Exercício —
Liste todos os números escritos em algarismos no texto sobre pensamento mítico e filosofia, na ordem em que aparecem.

Texto de leitura —
===
Qual a diferença entre pensamento mítico e pensamento lógico?

Filosofia

Historicamente, a filosofia, tal como a conhecemos, inicia com Tales de Mileto. Tales foi o primeiro dos filósofos pré-socráticos, aqueles que buscavam explicar todas as coisas através de um ou poucos princípios.

Ao apresentarem explicações fundamentadas em princípios para o comportamento da natureza, os pré-socráticos chegam ao que pode ser considerado uma importante diferença em relação ao pensamento mítico. Nas explicações míticas, o explicador é tão desconhecido quanto a coisa explicada. Por exemplo, se a causa de uma doença é a ira divina, explicar a doença pela ira divina não nos ajuda muito a entender porque há doença. As explicações por princípios definidos e observáveis por todos os que tem razão (e não apenas por sacerdotes, como ocorre no pensamento mítico), tais como as apresentadas pelos pré-socráticos, permitem que apresentemos explicadores que de fato aumentam a compreensão sobre aquilo que é explicado.

Talvez seja na diferença em relação ao pensamento mítico que vejamos como a filosofia de origem europeia, na sua meta de buscar explicadores menos misteriosos do que as coisas explicadas, tenha levado ao desenvolvimento da ciência contemporânea. Desde o início, isto é, desde os pré-socráticos vemos a semente da meta cartesiana de controlar a natureza.

A Necessidade do Estudo do Mito Para a Filosofia

Um longo período de tempo medeia entre o gradual aparecimento do homem na Terra e o gradual aparecimento do homem utilizador da razão abstrata. Podemos dar por fixa a data de há 70 000 anos para o definitivo estabelecimento do Homo-Sapiens nas planícies europeias. Também podemos dar por fixa a data de há 3000 a 2800 anos para o estabelecimento definitivo, na civilização grega clássica, do uso preferencial do discurso racional como instrumento de conhecimento do homem sobre a realidade.
===
Dados registrados —
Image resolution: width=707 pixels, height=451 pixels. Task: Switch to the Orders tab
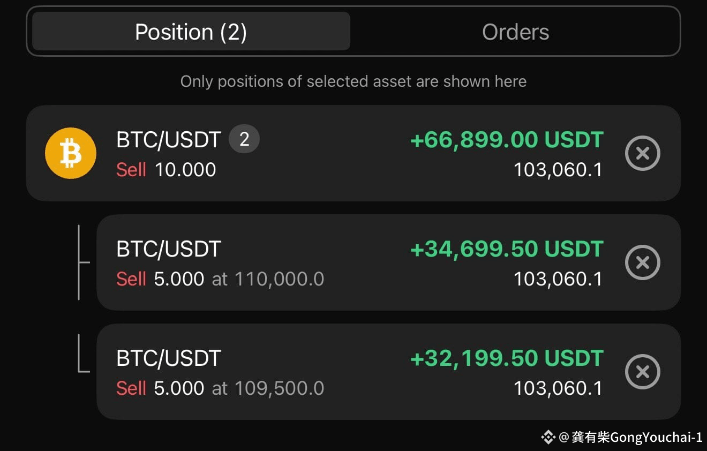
===
Resposta ao exercício —
70 000
3000
2800